In either case, it’s a way of siphoning money from the community, leaving investors with an NFT that has no utility or community behind it, and sometimes, no NFT. 
But only two kinds of rug pulls exist: hard and soft, and only one of them is illegal.
Hard rug pulls are when developers use the coding in their NFT project’s smart contract to steal investors’ funds. This kind of contract can lock investors into a digital asset with either no utility or a project without direction. These kinds of rug pulls are illegal, as the code serves as evidence of developers’ intent to deceive their investors.

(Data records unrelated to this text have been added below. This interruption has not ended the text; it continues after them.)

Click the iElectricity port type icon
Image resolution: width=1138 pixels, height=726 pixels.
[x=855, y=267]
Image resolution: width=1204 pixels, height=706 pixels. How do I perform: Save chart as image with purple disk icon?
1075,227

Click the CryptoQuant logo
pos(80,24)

Soft rug pulls are not illegal, and this makes them arguably more sinister. The smart contract code isn’t designed to defraud investors, but developers can still dump their assets without warning, devaluing the NFT in a heartbeat. In recent years, several rug pulls have caused an NFT project’s Discord, website, Twitter, and everything else to disappear mere minutes after that project’s launch. Developers might have promised their community a road map, donations to charity, and many of other things. Still, if they dump the project and abscond with the money, it’s technically not illegal.

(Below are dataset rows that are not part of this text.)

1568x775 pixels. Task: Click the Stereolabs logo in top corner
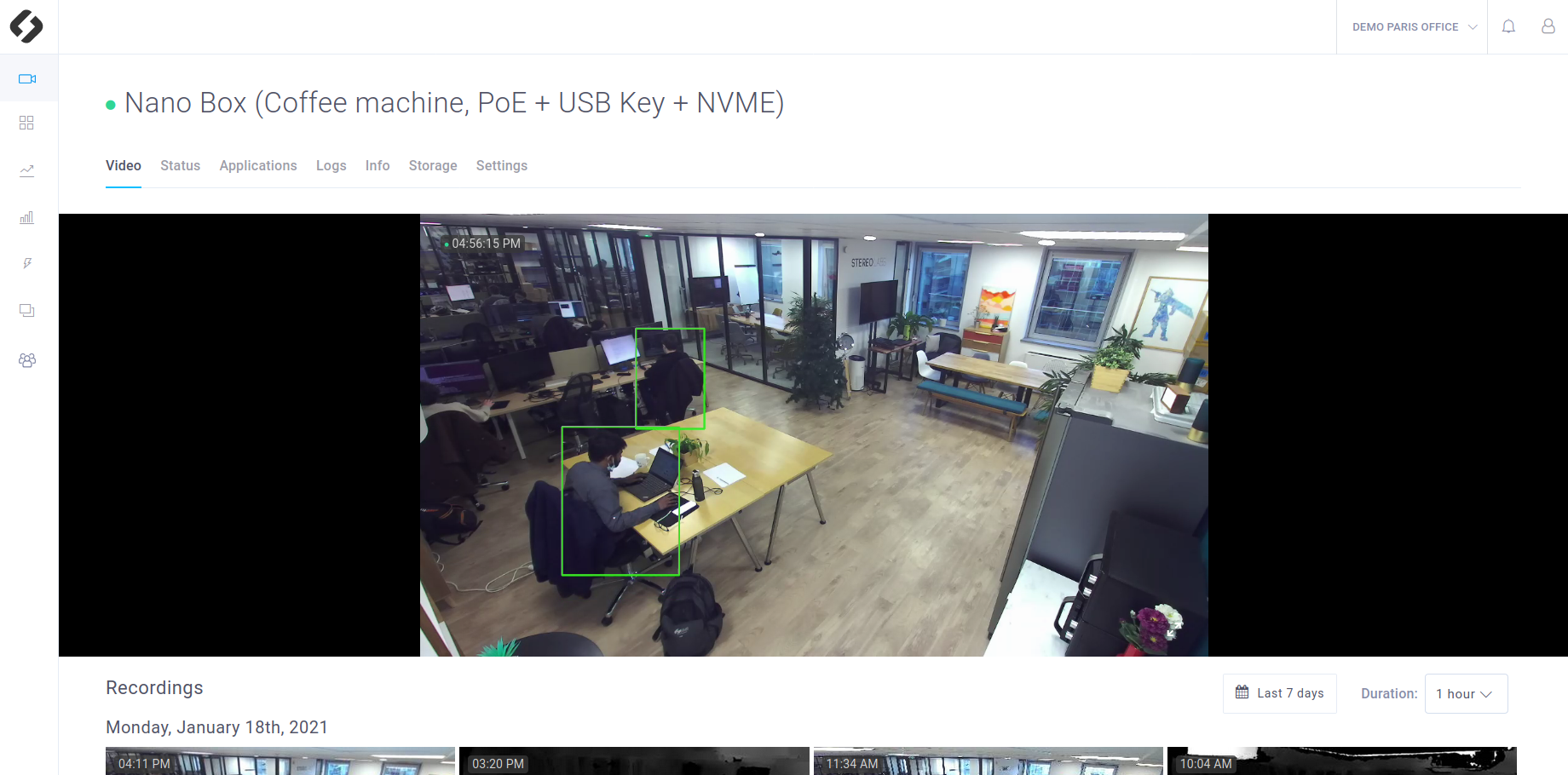point(26,26)
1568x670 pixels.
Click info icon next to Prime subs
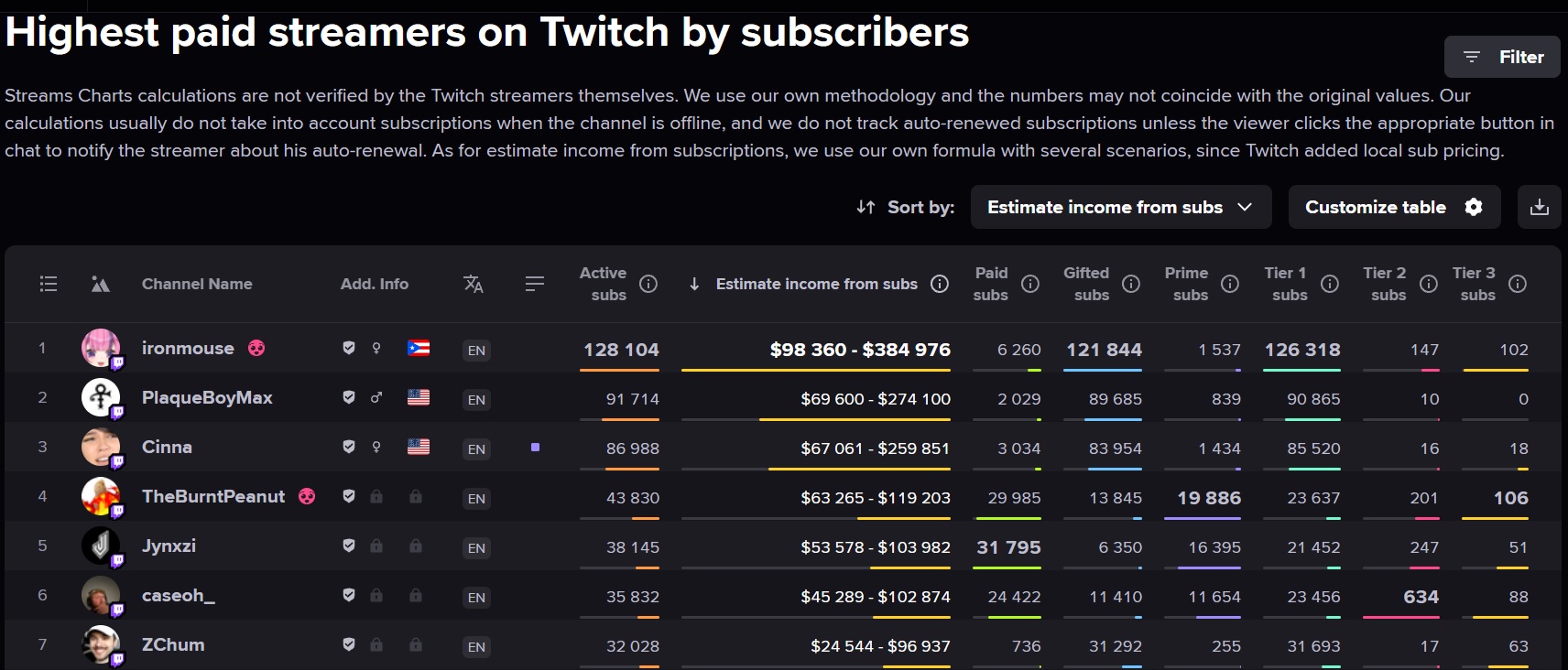click(1230, 284)
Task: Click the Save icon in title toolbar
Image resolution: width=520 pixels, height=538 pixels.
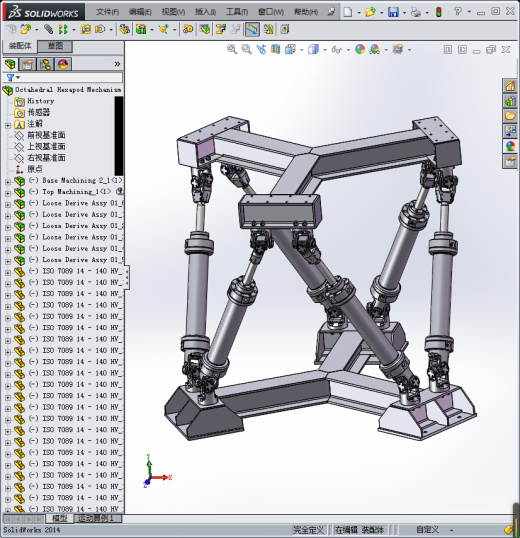Action: coord(393,12)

Rug pulls are now a well-known phenomenon in the NFT community, and progressively more people are increasingly aware of how to spot and stay away from projects they think are likely to do this. The infamous move has also gained the attention of regulatory bodies like the Department of Justice and the Securities and Exchange Commission.
In fact, after a two-month investigation on March 24, 2022, prosecutors from the Southern District of New York arrested and charged the founders of the notorious Frosties NFT project with conspiracy to commit fraud, in addition to conspiracy to commit money laundering, after they rug-pulled their community to the tune of $1.3 million. Such lawsuits could disincentivize potential scammers.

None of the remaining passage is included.